### Reading passage
^^^^^^^^
Details of the problem Steps to reproduce the problem: 1.Build a hello world mpi executable on server - Server side source code: mpi_hello_world.c mpicc -o mpi_hello_world mpi_hello_world.c

2.Execute the executable through PuTTY with the command mpirun -n 8 ./mpi_hello_world, the output is - Client side

Hello world from processor xxx, rank 0 out of 8 processors
Hello world from processor xxx, rank 1 out of 8 processors
Hello world from processor xxx, rank 2 out of 8 processors
Hello world from processor xxx, rank 4 out of 8 processors
Hello world from processor xxx, rank 5 out of 8 processors
Hello world from processor xxx, rank 6 out of 8 processors
Hello world from processor xxx, rank 3 out of 8 processors
Hello world from processor xxx, rank 7 out of 8 processors

8 processors, correct.

3.Write a python script with paramiko installed, - Client side

import paramiko

ssh = paramiko.SSHClient()
ssh.set_missing_host_key_policy(paramiko.AutoAddPolicy())
ssh.connect(YourServerIP, username=YourUsername, port=22, password=YourPassword)
ssh_stdin, ssh_stdout, ssh_stderr = ssh.exec_command('cd YourExecutableDir; mpirun -n 8 ./mpi_hello_world')
print(ssh_stdout.read(), ssh_stderr.read())
ssh.close()

the result is:

Hello world from processor xxx, rank 0 out of 1 processors
Hello world from processor xxx, rank 0 out of 1 processors
Hello world from processor xxx, rank 0 out of 1 processors
Hello world from processor xxx, rank 0 out of 1 processors
Hello world from processor xxx, rank 0 out of 1 processors
Hello world from processor xxx, rank 0 out of 1 processors
Hello world from processor xxx, rank 0 out of 1 processors
Hello world from processor xxx, rank 0 out of 1 processors

only 1 processor is found, the same as run it on node-ssh or WinSCP's shell.

I'm trying to develop a nodejs app to invoke server's mpi executable by node-ssh. The problem is, when I execute the command mpirun -n 8 ./mpi_hello_world, only 1 processor is found, but, if I run this command on PuTTY, it will be fine.
^^^^^^^^
### Data excerpt

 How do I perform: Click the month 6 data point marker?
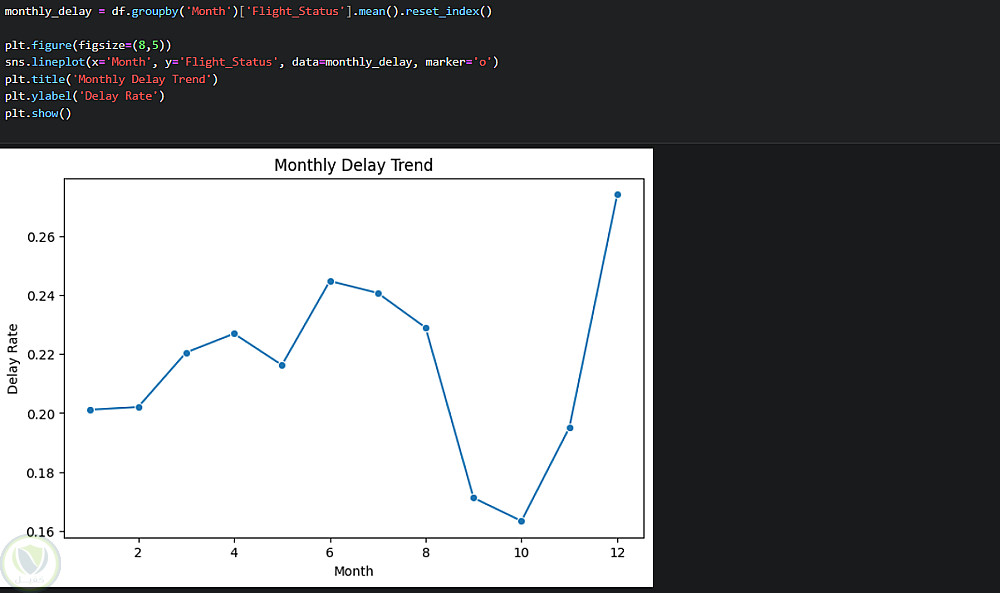(x=330, y=281)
^^^^^^^^
### Stated goal 1
Transcribe the passage of the MPI post from "ssh.set_missing_host_key_policy(paramiko.AutoAddPolicy())" up to and including "-n 8 ./mpi_hello_world')".
### Stated goal 2
In the MPI post, what kind of app is the writer trying to develop?
### Stated goal 3
Decide whether each statement agrees with the MPI post, and back each yes or no with the deciding words of the post. (a) Running the executable through PuTTY reports 8 processors. (b) The paramiko script connects to the server on port 2222. (c) Running the command in WinSCP's shell finds all 8 processors.

### Answer 1
ssh.set_missing_host_key_policy(paramiko.AutoAddPolicy())
ssh.connect(YourServerIP, username=YourUsername, port=22, password=YourPassword)
ssh_stdin, ssh_stdout, ssh_stderr = ssh.exec_command('cd YourExecutableDir; mpirun -n 8 ./mpi_hello_world')

### Answer 2
A nodejs app that invokes the server's mpi executable by node-ssh.

### Answer 3
(a) Yes: "8 processors, correct."
(b) No: "port=22"
(c) No: "only 1 processor is found, the same as run it on node-ssh or WinSCP's shell."